Bukittinggi (ANTARA) - Pihak Pondok Pesantren Madrasah Tarbiyah Islamiyah (MTI) Canduang mencurigai adanya sindikat perusak citra pesantren melalui aksi pencabulan kepada santri setelah terungkapnya kasus dua oknum guru dari madrasah itu.
"Kami akan cari siapa dalangnya. Dugaan kami pelaku ini bagian dari sindikat yang menyusup ke pesantren," kata juru bicara MTI Canduang, Khairul Anwar, Senin (29/7).
Ia mengatakan jika mengamati kasus serupa di sejumlah sekolah agama lainnya, Khairul Anwar meyakini ini merupakan sindikat.
"Pelaku pertama RA (29) merupakan korban pelecehan pada 2012 lalu di pesantren lain. Sedangkan pelaku kedua, AA (23) merupakan korban RA. Kedua pelaku dulunya juga korban," kata Khairul.
Ia menegaskan MTI Canduang terus mendalami masalah ini dengan berkoordinasi dengan kepolisian dan membuka ruang untuk berkoordinasi mengungkap kasus yang menghebohkan ini.
"Itu bukti keseriusan MTI Canduang menyelesaikan masalah. Kita bongkar, kita perang terhadap hal-hal yang mencoreng agama, adat dan budaya," tegasnya.
Baca juga: MTI Canduang pecat guru cabul dan berikan pendampingan ke seluruh korban
Khairul juga mengungkap dua oknum guru di Madrasah Tarbiyah Islamiyah (MTI) Canduang ternyata lulusan terbaik di sekolah itu dan merupakan mubalig kondang.
"Kedua pelaku merupakan berprestasi di bidang akademik. Mereka merupakan alumni dan menjadi lulusan terbaik di angkatan mereka. Mereka juga meraih predikat cumlaude di perguruan tinggi," kata Khairul Anwar.
Untuk tersangka RA (29), katanya, merupakan mubalig kondang yang sering diundang mengisi pengajian di masjid-masjid.
"Bisa dicek di media sosial, banyak mengisi pengajian. RA ini juga ahli tarikat dengan status mursyid," ujarnya.

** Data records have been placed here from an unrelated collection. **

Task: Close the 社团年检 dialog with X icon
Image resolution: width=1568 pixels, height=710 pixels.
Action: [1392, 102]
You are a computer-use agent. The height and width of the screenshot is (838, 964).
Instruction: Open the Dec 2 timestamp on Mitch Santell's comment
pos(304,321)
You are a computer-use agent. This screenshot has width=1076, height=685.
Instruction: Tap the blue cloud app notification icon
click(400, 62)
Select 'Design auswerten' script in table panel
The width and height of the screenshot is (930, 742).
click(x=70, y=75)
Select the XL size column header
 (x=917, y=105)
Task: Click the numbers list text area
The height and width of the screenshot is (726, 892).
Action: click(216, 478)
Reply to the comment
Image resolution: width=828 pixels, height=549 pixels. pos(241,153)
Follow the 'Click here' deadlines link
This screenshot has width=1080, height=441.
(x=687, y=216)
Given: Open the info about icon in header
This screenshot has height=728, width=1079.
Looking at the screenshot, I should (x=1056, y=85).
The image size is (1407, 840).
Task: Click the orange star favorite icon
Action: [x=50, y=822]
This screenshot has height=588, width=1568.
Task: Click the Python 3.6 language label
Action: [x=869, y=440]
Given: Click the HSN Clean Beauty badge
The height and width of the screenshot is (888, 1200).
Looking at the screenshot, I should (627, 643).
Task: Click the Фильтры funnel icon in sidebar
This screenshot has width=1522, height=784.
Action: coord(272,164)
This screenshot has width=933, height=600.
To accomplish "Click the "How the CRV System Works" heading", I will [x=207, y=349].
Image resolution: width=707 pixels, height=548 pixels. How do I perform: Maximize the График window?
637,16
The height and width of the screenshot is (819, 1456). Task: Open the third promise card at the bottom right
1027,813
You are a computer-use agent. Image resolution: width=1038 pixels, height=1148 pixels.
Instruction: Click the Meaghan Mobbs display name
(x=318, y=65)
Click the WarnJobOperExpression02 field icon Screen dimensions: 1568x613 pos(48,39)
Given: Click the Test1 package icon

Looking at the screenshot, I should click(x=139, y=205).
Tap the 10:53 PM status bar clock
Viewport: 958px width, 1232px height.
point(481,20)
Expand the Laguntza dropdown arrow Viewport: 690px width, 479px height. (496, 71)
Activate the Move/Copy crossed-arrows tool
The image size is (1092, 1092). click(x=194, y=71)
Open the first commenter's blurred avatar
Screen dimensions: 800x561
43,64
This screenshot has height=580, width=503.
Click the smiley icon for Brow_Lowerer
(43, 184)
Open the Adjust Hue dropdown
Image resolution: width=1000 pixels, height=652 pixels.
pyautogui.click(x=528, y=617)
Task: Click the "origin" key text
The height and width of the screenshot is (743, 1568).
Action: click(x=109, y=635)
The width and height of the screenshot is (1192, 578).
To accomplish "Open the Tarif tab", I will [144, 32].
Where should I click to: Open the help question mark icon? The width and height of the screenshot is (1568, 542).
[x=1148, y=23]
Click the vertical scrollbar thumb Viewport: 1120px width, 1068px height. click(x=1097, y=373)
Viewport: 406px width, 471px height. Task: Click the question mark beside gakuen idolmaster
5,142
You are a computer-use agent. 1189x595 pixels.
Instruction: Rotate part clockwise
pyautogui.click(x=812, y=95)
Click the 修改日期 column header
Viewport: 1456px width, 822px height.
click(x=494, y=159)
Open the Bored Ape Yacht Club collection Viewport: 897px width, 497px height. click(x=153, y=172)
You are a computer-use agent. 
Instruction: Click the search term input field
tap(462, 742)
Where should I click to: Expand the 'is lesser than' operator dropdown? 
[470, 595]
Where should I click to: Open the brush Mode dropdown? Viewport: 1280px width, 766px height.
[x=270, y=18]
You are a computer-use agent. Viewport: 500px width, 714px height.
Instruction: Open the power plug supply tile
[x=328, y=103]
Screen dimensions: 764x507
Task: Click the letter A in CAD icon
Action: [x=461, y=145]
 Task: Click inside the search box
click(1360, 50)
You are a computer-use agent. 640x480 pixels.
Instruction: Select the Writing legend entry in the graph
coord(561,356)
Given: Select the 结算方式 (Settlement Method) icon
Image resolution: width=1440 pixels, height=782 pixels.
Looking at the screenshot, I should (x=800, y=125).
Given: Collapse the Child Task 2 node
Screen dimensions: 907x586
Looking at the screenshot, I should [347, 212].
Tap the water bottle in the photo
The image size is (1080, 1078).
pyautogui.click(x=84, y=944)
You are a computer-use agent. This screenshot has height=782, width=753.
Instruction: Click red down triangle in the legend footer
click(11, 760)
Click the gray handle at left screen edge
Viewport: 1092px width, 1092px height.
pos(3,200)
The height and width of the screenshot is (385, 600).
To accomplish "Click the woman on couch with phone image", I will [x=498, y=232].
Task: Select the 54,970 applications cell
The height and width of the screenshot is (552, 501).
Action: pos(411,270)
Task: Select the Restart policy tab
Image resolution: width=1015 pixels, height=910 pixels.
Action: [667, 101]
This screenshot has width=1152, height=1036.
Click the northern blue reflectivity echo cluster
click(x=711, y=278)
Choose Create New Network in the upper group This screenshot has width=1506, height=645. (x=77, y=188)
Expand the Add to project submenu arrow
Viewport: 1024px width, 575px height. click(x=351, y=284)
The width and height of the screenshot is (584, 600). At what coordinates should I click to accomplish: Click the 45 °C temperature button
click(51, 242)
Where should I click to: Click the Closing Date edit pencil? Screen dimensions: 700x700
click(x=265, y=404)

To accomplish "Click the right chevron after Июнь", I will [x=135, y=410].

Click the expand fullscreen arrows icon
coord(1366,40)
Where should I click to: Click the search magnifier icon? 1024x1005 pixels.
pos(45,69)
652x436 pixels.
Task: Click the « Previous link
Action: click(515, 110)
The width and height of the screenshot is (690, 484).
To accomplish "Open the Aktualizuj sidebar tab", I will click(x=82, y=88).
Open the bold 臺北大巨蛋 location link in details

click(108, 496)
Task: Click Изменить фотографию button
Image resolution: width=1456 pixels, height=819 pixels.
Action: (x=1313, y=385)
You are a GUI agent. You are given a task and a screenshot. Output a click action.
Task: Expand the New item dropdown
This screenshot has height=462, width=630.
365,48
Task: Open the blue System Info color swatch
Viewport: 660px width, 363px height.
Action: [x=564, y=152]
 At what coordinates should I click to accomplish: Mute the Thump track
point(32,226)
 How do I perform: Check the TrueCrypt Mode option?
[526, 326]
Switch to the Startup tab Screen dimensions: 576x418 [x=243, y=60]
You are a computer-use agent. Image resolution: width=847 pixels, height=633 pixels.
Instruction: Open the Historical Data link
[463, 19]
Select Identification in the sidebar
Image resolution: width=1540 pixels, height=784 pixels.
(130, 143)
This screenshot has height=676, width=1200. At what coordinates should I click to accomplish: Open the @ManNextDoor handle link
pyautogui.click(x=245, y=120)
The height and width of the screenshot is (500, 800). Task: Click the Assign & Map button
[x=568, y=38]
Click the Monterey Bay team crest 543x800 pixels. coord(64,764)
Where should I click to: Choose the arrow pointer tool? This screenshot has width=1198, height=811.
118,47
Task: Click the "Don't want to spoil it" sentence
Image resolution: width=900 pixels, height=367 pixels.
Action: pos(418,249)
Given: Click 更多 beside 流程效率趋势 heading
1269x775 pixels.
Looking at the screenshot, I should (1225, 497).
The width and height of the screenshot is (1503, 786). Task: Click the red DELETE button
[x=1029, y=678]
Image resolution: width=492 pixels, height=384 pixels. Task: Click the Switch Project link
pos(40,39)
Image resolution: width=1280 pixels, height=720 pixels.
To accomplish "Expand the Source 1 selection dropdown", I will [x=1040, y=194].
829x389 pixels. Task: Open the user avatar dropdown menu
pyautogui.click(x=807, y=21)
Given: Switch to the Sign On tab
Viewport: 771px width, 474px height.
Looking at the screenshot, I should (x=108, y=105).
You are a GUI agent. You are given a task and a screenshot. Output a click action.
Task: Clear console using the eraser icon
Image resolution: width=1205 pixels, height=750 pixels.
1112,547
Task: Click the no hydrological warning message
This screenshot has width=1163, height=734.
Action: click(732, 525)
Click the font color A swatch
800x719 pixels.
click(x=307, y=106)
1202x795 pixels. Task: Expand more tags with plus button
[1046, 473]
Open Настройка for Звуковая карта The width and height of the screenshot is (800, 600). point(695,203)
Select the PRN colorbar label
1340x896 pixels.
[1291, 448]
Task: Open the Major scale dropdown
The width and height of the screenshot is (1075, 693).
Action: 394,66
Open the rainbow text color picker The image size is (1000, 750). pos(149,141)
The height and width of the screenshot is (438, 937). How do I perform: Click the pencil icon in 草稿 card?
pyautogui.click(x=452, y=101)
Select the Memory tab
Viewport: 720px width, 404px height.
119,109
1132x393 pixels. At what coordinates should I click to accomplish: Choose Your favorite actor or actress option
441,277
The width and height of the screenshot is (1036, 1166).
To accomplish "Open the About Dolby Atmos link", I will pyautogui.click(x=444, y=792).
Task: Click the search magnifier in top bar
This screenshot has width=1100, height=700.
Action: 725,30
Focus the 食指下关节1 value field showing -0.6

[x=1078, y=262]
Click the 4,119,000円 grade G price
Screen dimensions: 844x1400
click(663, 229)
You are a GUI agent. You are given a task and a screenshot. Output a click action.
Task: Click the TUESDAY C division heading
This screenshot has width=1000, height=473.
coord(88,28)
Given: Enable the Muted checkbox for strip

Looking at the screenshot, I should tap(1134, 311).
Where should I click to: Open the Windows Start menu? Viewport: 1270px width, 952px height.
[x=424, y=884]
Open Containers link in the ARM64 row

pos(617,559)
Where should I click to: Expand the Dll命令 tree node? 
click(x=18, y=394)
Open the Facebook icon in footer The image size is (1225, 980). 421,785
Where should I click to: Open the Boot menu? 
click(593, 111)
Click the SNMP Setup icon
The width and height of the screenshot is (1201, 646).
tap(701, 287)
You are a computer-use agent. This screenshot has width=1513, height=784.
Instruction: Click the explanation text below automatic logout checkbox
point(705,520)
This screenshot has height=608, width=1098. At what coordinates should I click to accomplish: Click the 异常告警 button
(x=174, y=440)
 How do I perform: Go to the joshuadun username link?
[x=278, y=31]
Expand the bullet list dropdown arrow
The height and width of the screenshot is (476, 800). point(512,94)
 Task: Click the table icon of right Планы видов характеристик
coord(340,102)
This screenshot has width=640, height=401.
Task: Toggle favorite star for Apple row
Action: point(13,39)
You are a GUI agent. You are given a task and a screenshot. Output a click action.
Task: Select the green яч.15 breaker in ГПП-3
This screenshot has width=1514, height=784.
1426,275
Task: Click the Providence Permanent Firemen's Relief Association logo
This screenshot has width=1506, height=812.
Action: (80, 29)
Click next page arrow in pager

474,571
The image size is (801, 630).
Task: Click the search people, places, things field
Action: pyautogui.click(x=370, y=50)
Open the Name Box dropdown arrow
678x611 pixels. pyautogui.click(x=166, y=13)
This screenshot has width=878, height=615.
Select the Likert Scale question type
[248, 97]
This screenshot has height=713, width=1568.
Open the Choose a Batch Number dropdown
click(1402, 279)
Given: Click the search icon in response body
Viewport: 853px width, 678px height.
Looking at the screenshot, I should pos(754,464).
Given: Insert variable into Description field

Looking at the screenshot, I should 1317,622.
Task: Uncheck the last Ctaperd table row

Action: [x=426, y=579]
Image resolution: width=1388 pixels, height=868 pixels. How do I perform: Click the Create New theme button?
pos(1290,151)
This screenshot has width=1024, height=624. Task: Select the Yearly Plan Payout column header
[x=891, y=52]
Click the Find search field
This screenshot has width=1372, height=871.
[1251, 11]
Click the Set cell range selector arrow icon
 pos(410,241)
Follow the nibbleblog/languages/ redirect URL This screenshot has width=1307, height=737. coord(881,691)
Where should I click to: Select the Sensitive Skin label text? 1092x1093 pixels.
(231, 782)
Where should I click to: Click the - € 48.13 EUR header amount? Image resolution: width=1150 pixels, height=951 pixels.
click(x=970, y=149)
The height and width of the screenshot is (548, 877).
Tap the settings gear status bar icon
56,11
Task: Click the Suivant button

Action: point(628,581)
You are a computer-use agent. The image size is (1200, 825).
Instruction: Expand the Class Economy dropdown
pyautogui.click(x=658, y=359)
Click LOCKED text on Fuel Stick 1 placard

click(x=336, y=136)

Untuk keseharian, kedua pelaku menurutnya sangat sopan dan baik. Oleh sebab itu, pihak pesantren kecolongan atas kasus ini.
Tidak hanya itu, pihak sekolah juga sudah mengupayakan pengamanan semaksimal mungkin. Sejumlah CCTV juga dipasang di lingkungan asrama.
"Tapi pelaku melakukan perbuatan itu di area yang tidak terjangkau CCTV. Kita kecolongan. Pihak yayasan akan melakukan evaluasi menyeluruh," kata dia
Khairul Anwar menambahkan bantahan adanya berita menyebut banyak santri yang jadi korban rudapaksa.
"Itu tidak benar. Dari 40 korban, 3 orang jadi korban sodomi. Sisanya menjadi korban pelecehan. Untuk korban kita berikan pendampingan dari psikolog," pungkasnya.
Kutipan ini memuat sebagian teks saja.